### SELECTED EXCERPT
____

Causes And Effects Of Driving Distracted
EMILY DELBRIDGE |22 May 2018
Driving requires lots of focus and your full attention. Distracted driving affects all drivers from time to time and can come with stiff consequences. Unfocused driving does not affect all drivers the same. Some take more risks and pay less attention to the road, thereby increasing their risk for disaster. Fully understanding what is at stake and how small distractions can affect your ability to drive could prevent a serious accident.
Causes of Distracted Driving
Anything can distract a driver. It is common for people to try and multitask while driving. It can range from obvious distractions such as crying or fighting kids in the back seat to eating lunch behind the wheel. Any task which takes your attention away from the road is considered a distraction. Even if your eyes are focused on the road while eating or drinking, shifting your food from hand to hand, looking down when you spill, or burning yourself on a hot cup of coffee could all take your attention away from the road just long enough to cause an accident.
Examples of Driving Distractions
- Playing with the radio
- Cell phones, talking and texting
- Driving under the influence
- Playing with a GPS
Really the list of driving distracted examples could go on and on. Some people even take it as far as shaving or applying makeup while driving. While it is impossible to outlaw all distracted driving, many states have created laws against the biggest offenders such as cell phone usage and driving under the influence.

____

(Data extracted from a collection)

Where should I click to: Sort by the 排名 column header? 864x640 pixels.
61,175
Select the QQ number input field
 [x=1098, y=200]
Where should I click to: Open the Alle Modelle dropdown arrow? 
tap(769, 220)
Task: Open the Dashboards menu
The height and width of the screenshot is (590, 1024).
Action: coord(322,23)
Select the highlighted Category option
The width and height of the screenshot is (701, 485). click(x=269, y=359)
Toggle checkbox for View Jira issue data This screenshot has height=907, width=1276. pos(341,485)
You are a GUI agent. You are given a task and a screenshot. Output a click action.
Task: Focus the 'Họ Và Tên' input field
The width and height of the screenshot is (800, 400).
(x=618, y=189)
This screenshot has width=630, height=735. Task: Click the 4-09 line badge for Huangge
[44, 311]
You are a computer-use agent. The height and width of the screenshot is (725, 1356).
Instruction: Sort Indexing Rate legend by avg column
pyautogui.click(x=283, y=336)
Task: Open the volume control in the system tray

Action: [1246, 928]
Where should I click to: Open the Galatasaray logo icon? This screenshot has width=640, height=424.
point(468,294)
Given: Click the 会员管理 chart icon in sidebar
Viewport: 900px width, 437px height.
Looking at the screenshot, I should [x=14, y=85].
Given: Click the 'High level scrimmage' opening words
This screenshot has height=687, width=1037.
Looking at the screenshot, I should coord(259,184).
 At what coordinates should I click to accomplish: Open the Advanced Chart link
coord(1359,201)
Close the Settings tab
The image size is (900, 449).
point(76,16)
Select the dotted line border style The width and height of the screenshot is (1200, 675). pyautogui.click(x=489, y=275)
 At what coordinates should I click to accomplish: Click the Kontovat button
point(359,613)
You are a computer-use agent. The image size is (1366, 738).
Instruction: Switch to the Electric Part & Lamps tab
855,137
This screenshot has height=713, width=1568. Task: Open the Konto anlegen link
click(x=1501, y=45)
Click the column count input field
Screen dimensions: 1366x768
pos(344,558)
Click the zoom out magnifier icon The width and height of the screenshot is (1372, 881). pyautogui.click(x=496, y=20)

____

### QUESTIONS ON THE MATERIAL
(1) In the article on distracted driving, which offenders have many states created laws against?
(2) Decide whether each statement agrees with the article on distracted driving, answering yes or no and quoting the words that decide it. (a) Unfocused driving affects all drivers the same. (b) Playing with a GPS is given as an example of a driving distraction. (c) It is possible to outlaw all distracted driving.

### RESPONSES FOR EACH TASK
(1) Many states have created laws against the biggest offenders, such as cell phone usage and driving under the influence.

(2)
(a) No: "Unfocused driving does not affect all drivers the same."
(b) Yes: "Playing with a GPS"
(c) No: "While it is impossible to outlaw all distracted driving"